--- RECORD EXCERPTS ---
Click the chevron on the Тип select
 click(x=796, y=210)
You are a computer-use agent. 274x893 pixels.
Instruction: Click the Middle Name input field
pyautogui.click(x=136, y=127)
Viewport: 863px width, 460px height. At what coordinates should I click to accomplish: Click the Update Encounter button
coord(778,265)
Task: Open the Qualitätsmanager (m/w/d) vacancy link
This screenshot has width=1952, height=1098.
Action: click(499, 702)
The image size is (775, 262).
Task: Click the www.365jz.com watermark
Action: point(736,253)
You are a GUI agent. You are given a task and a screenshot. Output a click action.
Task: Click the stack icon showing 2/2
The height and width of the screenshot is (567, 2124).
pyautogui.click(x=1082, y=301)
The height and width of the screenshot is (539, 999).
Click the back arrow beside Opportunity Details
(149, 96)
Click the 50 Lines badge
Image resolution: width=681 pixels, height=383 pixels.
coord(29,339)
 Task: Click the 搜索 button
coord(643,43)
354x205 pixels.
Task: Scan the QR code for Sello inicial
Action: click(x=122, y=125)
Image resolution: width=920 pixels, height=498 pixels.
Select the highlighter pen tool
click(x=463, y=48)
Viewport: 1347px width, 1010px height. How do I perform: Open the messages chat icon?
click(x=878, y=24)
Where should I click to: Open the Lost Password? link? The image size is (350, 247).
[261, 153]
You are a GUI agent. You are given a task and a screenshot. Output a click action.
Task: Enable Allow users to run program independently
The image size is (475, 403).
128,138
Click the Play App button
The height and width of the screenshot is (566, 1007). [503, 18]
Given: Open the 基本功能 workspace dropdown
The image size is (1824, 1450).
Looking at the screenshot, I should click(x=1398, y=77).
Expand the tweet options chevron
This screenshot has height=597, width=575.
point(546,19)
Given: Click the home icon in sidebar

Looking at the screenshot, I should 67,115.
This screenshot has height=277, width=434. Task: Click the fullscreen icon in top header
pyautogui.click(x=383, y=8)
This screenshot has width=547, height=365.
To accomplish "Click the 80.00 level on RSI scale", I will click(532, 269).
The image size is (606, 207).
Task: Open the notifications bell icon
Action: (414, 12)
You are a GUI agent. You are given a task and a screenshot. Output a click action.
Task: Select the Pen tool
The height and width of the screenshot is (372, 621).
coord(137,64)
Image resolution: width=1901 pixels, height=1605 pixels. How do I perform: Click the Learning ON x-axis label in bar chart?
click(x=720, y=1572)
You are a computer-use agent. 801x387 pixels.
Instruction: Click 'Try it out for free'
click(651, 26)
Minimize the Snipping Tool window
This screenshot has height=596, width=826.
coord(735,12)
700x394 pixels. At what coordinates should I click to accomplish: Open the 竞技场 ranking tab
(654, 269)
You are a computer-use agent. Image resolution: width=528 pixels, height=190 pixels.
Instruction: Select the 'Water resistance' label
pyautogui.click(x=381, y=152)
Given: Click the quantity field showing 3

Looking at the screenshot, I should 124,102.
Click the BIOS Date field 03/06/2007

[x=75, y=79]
---
● PROBLEM DETAILS
Please render every line of the records as a JSON list of strings, one string for each line, with blank lines left out.

● IN RESPONSE
[
  "Click the chevron on the Тип select",
  " click(x=796, y=210)",
  "You are a computer-use agent. 274x893 pixels.",
  "Instruction: Click the Middle Name input field",
  "pyautogui.click(x=136, y=127)",
  "Viewport: 863px width, 460px height. At what coordinates should I click to accomplish: Click the Update Encounter button",
  "coord(778,265)",
  "Task: Open the Qualitätsmanager (m/w/d) vacancy link",
  "This screenshot has width=1952, height=1098.",
  "Action: click(499, 702)",
  "The image size is (775, 262).",
  "Task: Click the www.365jz.com watermark",
  "Action: point(736,253)",
  "You are a GUI agent. You are given a task and a screenshot. Output a click action.",
  "Task: Click the stack icon showing 2/2",
  "The height and width of the screenshot is (567, 2124).",
  "pyautogui.click(x=1082, y=301)",
  "The height and width of the screenshot is (539, 999).",
  "Click the back arrow beside Opportunity Details",
  "(149, 96)",
  "Click the 50 Lines badge",
  "Image resolution: width=681 pixels, height=383 pixels.",
  "coord(29,339)",
  " Task: Click the 搜索 button",
  "coord(643,43)",
  "354x205 pixels.",
  "Task: Scan the QR code for Sello inicial",
  "Action: click(x=122, y=125)",
  "Image resolution: width=920 pixels, height=498 pixels.",
  "Select the highlighter pen tool",
  "click(x=463, y=48)",
  "Viewport: 1347px width, 1010px height. How do I perform: Open the messages chat icon?",
  "click(x=878, y=24)",
  "Where should I click to: Open the Lost Password? link? The image size is (350, 247).",
  "[261, 153]",
  "You are a GUI agent. You are given a task and a screenshot. Output a click action.",
  "Task: Enable Allow users to run program independently",
  "The image size is (475, 403).",
  "128,138",
  "Click the Play App button",
  "The height and width of the screenshot is (566, 1007). [503, 18]",
  "Given: Open the 基本功能 workspace dropdown",
  "The image size is (1824, 1450).",
  "Looking at the screenshot, I should click(x=1398, y=77).",
  "Expand the tweet options chevron",
  "This screenshot has height=597, width=575.",
  "point(546,19)",
  "Given: Click the home icon in sidebar",
  "Looking at the screenshot, I should 67,115.",
  "This screenshot has height=277, width=434. Task: Click the fullscreen icon in top header",
  "pyautogui.click(x=383, y=8)",
  "This screenshot has width=547, height=365.",
  "To accomplish \"Click the 80.00 level on RSI scale\", I will click(532, 269).",
  "The image size is (606, 207).",
  "Task: Open the notifications bell icon",
  "Action: (414, 12)",
  "You are a GUI agent. You are given a task and a screenshot. Output a click action.",
  "Task: Select the Pen tool",
  "The height and width of the screenshot is (372, 621).",
  "coord(137,64)",
  "Image resolution: width=1901 pixels, height=1605 pixels. How do I perform: Click the Learning ON x-axis label in bar chart?",
  "click(x=720, y=1572)",
  "You are a computer-use agent. 801x387 pixels.",
  "Instruction: Click 'Try it out for free'",
  "click(651, 26)",
  "Minimize the Snipping Tool window",
  "This screenshot has height=596, width=826.",
  "coord(735,12)",
  "700x394 pixels. At what coordinates should I click to accomplish: Open the 竞技场 ranking tab",
  "(654, 269)",
  "You are a computer-use agent. Image resolution: width=528 pixels, height=190 pixels.",
  "Instruction: Select the 'Water resistance' label",
  "pyautogui.click(x=381, y=152)",
  "Given: Click the quantity field showing 3",
  "Looking at the screenshot, I should 124,102.",
  "Click the BIOS Date field 03/06/2007",
  "[x=75, y=79]"
]